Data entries
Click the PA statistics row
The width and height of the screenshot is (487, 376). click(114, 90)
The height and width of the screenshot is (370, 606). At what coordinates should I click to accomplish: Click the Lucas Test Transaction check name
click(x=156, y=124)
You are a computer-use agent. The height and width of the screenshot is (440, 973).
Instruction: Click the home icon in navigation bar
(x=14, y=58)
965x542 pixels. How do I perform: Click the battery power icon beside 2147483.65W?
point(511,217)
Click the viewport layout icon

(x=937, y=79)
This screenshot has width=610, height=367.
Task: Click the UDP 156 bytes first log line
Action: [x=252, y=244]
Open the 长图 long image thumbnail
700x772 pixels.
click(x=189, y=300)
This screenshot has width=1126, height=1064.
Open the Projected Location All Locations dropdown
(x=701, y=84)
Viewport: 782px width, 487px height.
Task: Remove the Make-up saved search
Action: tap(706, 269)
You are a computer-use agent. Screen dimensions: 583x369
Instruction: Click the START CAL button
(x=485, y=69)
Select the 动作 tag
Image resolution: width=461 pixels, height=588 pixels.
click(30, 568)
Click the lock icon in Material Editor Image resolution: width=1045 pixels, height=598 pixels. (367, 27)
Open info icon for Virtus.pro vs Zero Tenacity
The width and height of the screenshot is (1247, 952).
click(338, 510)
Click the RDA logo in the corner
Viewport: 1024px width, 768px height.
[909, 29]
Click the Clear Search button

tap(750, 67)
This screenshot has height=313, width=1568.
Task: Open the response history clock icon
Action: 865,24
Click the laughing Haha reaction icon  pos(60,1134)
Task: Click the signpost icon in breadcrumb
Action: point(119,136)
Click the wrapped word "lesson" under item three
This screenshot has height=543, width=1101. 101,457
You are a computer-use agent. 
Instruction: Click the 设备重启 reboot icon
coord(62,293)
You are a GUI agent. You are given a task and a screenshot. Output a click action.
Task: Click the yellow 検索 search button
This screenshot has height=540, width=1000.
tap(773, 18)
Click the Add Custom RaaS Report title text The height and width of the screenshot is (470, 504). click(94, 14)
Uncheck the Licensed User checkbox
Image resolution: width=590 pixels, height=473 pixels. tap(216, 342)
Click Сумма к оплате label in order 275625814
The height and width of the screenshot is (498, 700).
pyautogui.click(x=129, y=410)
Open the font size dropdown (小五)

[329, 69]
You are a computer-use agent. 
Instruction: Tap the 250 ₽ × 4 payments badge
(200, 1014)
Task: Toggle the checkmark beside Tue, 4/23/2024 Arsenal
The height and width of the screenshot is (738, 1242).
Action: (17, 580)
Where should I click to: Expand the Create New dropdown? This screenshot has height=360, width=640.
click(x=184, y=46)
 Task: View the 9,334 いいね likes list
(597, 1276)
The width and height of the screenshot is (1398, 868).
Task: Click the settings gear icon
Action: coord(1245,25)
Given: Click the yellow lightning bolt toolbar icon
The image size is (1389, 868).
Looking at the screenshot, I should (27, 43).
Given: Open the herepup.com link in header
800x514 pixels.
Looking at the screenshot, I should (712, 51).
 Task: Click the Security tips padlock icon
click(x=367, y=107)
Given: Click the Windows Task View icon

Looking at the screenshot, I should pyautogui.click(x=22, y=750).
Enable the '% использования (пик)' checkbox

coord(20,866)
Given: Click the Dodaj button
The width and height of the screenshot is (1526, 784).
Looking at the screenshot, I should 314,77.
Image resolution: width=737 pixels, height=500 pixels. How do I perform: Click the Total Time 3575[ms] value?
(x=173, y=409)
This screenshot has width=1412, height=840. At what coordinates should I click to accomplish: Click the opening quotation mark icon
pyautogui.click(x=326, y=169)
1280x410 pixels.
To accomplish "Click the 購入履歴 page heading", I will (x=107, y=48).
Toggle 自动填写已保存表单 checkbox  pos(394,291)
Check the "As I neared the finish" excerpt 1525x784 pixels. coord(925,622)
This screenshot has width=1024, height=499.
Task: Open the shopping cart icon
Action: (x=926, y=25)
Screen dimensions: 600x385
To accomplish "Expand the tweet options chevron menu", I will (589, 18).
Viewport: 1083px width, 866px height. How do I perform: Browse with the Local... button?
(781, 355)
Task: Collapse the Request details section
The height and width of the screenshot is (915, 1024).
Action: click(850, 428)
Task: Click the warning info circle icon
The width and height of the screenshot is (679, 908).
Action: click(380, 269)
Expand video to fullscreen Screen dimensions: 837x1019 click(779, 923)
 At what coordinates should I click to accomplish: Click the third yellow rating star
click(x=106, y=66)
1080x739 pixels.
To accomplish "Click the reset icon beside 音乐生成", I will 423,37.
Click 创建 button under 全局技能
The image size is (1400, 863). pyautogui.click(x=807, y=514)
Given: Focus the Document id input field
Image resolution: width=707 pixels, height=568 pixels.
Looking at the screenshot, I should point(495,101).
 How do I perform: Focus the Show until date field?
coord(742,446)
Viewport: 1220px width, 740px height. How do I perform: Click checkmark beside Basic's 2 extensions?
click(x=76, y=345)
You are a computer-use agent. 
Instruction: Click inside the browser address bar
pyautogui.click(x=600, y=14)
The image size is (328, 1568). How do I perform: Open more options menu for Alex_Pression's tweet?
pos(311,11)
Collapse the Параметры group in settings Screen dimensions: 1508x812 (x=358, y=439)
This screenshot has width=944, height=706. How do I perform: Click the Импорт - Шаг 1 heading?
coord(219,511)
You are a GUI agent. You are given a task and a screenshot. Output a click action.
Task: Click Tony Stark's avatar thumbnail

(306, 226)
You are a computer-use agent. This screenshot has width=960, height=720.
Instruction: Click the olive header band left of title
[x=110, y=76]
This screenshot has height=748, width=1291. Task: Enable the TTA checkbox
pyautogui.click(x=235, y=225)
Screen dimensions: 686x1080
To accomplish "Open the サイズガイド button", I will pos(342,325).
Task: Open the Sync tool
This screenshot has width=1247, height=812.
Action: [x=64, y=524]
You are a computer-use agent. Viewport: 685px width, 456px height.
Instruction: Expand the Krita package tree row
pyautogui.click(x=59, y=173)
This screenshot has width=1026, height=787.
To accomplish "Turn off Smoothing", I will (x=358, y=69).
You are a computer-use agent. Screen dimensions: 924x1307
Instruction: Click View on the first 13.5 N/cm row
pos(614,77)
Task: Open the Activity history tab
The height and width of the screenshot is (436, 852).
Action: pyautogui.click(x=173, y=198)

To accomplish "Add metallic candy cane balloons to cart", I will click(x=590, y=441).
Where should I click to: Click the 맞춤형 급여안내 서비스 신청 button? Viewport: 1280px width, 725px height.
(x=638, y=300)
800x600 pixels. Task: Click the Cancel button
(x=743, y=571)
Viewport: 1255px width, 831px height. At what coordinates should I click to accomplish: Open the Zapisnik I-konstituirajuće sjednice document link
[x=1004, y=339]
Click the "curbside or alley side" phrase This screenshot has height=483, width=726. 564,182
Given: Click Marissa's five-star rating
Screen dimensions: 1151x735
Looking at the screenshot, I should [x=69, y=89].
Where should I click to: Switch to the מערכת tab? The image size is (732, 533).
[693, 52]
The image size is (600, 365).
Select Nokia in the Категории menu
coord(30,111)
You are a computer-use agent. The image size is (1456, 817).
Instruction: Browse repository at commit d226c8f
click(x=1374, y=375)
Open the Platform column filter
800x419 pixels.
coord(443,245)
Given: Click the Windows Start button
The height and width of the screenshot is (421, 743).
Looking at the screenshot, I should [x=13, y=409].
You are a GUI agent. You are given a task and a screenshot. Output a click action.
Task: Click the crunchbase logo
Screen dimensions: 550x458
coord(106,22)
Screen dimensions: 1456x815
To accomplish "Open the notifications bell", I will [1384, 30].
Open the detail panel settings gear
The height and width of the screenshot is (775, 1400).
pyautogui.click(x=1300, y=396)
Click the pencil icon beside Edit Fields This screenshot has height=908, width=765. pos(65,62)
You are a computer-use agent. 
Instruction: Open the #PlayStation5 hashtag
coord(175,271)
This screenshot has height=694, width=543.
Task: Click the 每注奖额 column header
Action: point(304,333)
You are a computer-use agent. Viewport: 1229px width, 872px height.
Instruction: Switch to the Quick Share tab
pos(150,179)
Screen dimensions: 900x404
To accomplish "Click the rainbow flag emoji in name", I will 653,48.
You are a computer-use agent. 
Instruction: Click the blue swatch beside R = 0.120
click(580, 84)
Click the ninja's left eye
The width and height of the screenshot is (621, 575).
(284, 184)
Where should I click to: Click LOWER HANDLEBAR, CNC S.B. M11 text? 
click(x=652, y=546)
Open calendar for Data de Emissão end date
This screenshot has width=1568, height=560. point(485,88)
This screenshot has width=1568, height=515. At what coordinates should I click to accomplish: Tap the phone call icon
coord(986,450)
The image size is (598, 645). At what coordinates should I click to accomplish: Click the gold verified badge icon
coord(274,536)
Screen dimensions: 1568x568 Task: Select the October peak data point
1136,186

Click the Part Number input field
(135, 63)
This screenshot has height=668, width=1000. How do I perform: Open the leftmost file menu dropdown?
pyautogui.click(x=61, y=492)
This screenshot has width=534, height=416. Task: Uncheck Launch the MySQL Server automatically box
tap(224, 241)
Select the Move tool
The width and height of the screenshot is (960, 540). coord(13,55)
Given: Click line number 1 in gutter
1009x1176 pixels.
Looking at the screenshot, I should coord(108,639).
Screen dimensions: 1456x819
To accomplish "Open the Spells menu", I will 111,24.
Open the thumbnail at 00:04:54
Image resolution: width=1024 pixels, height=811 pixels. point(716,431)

PROBLEM STATEMENT:
Give back exactly the lines above starting at the line where "Task: Open the Sync tool" appears and ending at the line where "This screenshot has width=1026, height=787." appears, both included, with no other lines.

WRITTEN SOLUTION:
Task: Open the Sync tool
This screenshot has width=1247, height=812.
Action: [x=64, y=524]
You are a computer-use agent. Viewport: 685px width, 456px height.
Instruction: Expand the Krita package tree row
pyautogui.click(x=59, y=173)
This screenshot has width=1026, height=787.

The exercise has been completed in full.